I'm not sure what is the best heater on the market, but recently I had a THEO go wacko. I contacted the company by email after I tried to return it to PetSmart. I received a very prompt reply, They only ask that I cut the cord off the heater and that they were sending me another. I received it within a week. Actually, they sent me 2. I hope i did this right , this was my first post. :-?


----------



## prov356 (Sep 20, 2006)

Check the Reviews. I use Ebo Jager and like them.


----------



## cevvin (May 2, 2008)

You might look into getting 2 smaller units. That way if one stick on, it can't do as much damage as 1 larger one.


----------



## cindylou (Oct 22, 2008)

I heard a titanium heater is the best..I don't know I worry all the time...I hate the fact that they are submersed right in the water to me that is like throwing a hair dryer or radio in a bath tub.. :lol:


----------



## Dini (Dec 15, 2005)

http://www.jehmco.com/html/temperature_controller.html

 People spend a lot of money and then spend all their time setting up their tanks only to have an easy bake session.

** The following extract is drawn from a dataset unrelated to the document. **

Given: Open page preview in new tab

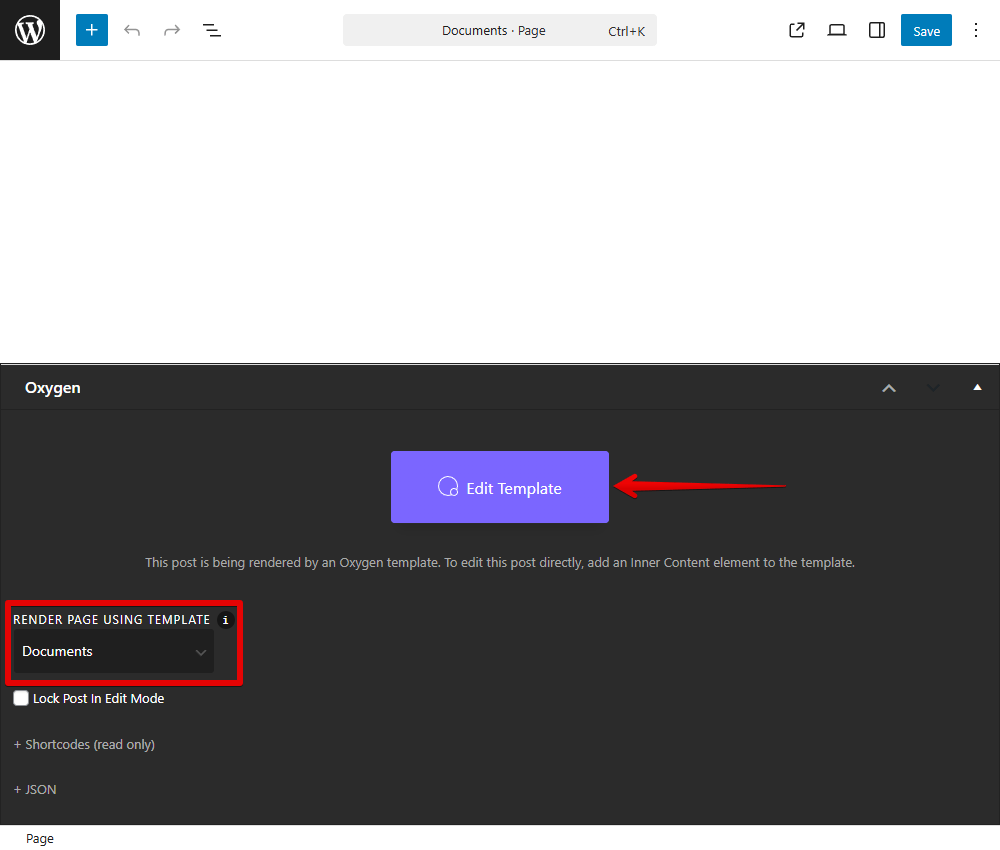Looking at the screenshot, I should coord(797,30).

This always pops up every month or two here. Get a controller. I have them in use on all my tanks..and have never had boil up. If your gonna spend the cash don't nickle and dime yourself on a very important piece of equipment. Two heaters never work...one always does all the work and almost always fails prematurely....that's my 31 years experience speaking...your call...

GL with it...

Cheers

Dini


----------



## cindylou (Oct 22, 2008)

Interesting :thumb:


----------



## bones06 (Sep 26, 2007)

I always loved the Stealth heaters, they are shatterproof, black for concealment, and very accurate. They are made by marineland I believe.


----------



## Ed_209 (Dec 22, 2004)

My stealth just got tossed in the garbage. I had my hand in the tank messing with some plants and I thought I got picked in the finger by something. I had a small cut on my finger and that's where it hurt. I put my hand back in and it stung again.So I used my other hand and didn't feel anything.
Then I realized something is putting electricity in the water,and I could only feel it through the break in my skin. Unplugged the heater and no pain in the finger.
Explains why two guppies got bent spines. I thought they just needed more current(water,not elec.current)


----------



## Ed_209 (Dec 22, 2004)

Just dug it out and tested it in a bucket with a voltmeter. .5 of a volt.


----------



## josmoloco (Aug 23, 2008)

+1 for visitherm stealth. Get the 250 watt, I have one on my 55 and one on my 125. They are the best of the best even on the 125 all winter long where the room temp dropped to 55 degrees at night.


----------



## lcosme (Jan 21, 2005)

+1 for visitherm stealth.

accurate, shatterproof durability and efficient overheat-protected operation. .


----------



## Ed_209 (Dec 22, 2004)

Looks like I'll be getting another stealth. I didn't know about the warranty.Marineland just emailed back.Getting a replacement for free. =D>


----------



## bones06 (Sep 26, 2007)

Ed_209 said:


> Looks like I'll be getting another stealth. I didn't know about the warranty.Marineland just emailed back.Getting a replacement for free. =D>


Thats just one more reason to get a Stealth, customer service. These days thats pretty impossible to find.


----------



## Voodoo Chilli (Jun 29, 2004)

IMHO, the new Jagers are nowhere near the high quality they used to be.

I bought a Rena SmartHeater to use in conjunction with my XP filter (they can also be used as stand alone subs). It's black, built like a tank, and _very_ accurate. I'm not sure why I've not seen much info about these in the forums, but check into them before you buy a heater.


----------